» PROBLEM TO WORK ON: Copy out, without changes, the lines of the listing below, starting at the line that contains "Expand the text alignment dropdown" and ending at the line that contains "This screenshot has width=1521, height=784.", including both of those lines.

» DATA IN THIS EXERCISE:
++++

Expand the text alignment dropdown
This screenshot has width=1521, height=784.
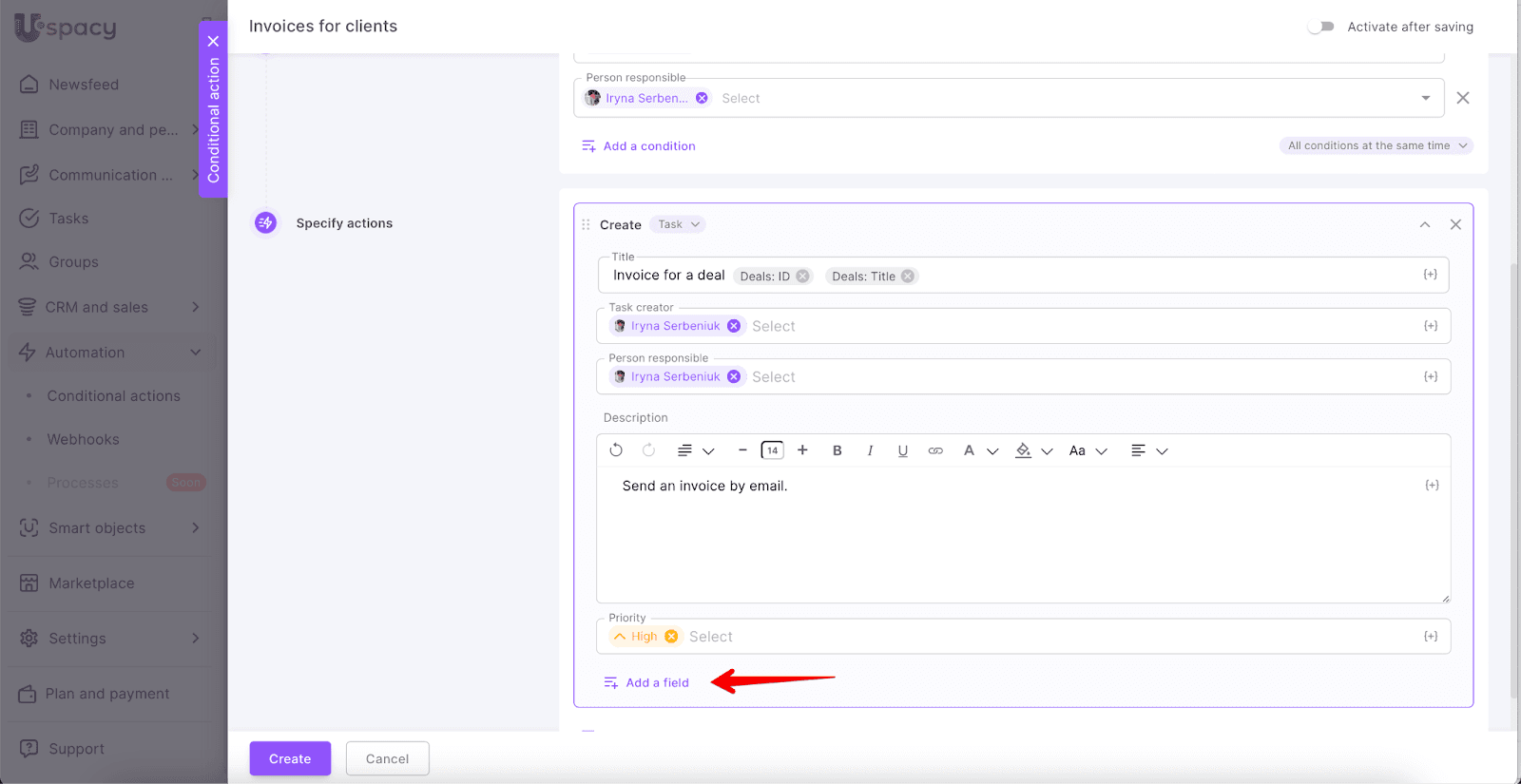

++++

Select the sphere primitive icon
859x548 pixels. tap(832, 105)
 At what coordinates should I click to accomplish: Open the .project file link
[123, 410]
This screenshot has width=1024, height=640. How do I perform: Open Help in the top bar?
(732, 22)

++++

» RESPONSE BELOW:
Expand the text alignment dropdown
This screenshot has width=1521, height=784.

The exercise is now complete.